Bank other than the borrower or an affiliate thereof, or any
combination, thereof.
(f) The term ``Foreign Collateral'' means the currency of the
United Kingdom, Euros, securities issued or guaranteed by the
government of the United Kingdom or one of its agencies or
instrumentalities, sovereign debt of a member country of the EMU that
is denominated in Euros, or irrevocable letters of credit issued by a
Foreign Bank, other than the borrower or an affiliate thereof, which
has a counter-party rating of investment grade or better as determined
by a nationally recognized statistical rating organization.

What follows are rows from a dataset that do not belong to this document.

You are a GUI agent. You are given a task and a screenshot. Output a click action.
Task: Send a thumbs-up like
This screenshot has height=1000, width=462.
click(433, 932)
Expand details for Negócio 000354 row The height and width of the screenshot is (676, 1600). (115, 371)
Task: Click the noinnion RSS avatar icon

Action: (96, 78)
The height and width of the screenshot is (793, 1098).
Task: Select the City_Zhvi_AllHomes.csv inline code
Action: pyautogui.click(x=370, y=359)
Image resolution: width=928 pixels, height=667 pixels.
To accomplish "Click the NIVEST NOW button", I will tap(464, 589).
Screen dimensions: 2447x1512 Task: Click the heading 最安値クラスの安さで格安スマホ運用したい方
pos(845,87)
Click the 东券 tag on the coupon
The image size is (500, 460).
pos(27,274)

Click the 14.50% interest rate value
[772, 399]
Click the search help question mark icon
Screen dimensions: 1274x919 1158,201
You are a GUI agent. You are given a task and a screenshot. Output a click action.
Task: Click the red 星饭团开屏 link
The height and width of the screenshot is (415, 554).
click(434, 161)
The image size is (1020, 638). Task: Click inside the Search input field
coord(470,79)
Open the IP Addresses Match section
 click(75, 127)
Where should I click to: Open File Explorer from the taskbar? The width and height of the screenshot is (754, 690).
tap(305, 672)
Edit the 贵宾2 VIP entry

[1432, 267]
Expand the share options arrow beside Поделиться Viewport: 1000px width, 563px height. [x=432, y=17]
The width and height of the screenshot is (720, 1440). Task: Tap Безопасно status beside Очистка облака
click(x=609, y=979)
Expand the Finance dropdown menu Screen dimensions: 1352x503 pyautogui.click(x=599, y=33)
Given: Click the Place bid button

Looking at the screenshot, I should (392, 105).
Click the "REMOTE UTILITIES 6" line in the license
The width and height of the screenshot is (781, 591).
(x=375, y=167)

(g) The term ``affiliate'' of another person means: (1) Any person
directly or indirectly, through one or more intermediaries,
controlling, controlled by, or under common control with such person;
(2) any officer, director, partner, employee, or relative (as defined
in section 3(15) of ERISA) of such other person; and (3) any
corporation or partnership of which such other person is an officer,
director, partner or employee.
(h) The term ``control'' means the power to exercise a controlling
influence over the management or policies of a person other than an
individual.
(i) The term ``Eligible Securities Depository'' means an eligible
securities depository as that term is defined under
[[Page 60725]]
Rule 17f-7 of the Investment Company Act of 1940 [15 U.S.C. 80a], as
such definition may be amended from time to time.
(j) The term ``recognized securities exchange'' means a U.S.
securities exchange that is registered as a ``national securities
exchange'' under section 6 of the Securities and Exchange Act of 1934
(15 U.S.C. 78f) or a designated offshore securities market as defined
in Regulation S of the Securities Act of 1933 [17 CFR part 230.902(B)],
as such definition may be amended from time to time, which performs
with respect to securities, the functions commonly performed by a stock
exchange within the meaning of the definitions under the applicable
securities laws (e.g., 17 CFR part 240.3b-16).
(k) The term ``automated trading system'' means an electronic
trading system that functions in a manner intended to simulate a
securities exchange by electronically matching orders on an agency
basis from multiple buyers and sellers such as an ``alternative trading
system'' within the meaning of SEC's Reg. ATS [17 CFR part 242.300] as
such definition may be amended from time to time, or an ``automated
quotation system'' as described in section 3(a)(51)(A)(ii) of the
Securities and Exchange Act of 1934 [15 U.S.C. 78c(a)(51)(A)(ii)].
Signed at Washington, DC, this 17th day of October, 2003.
Ivan L. Strasfeld,
Director, Office of Exemption Determinations, Employee Plan Benefits
Administration, U.S. Department of Labor.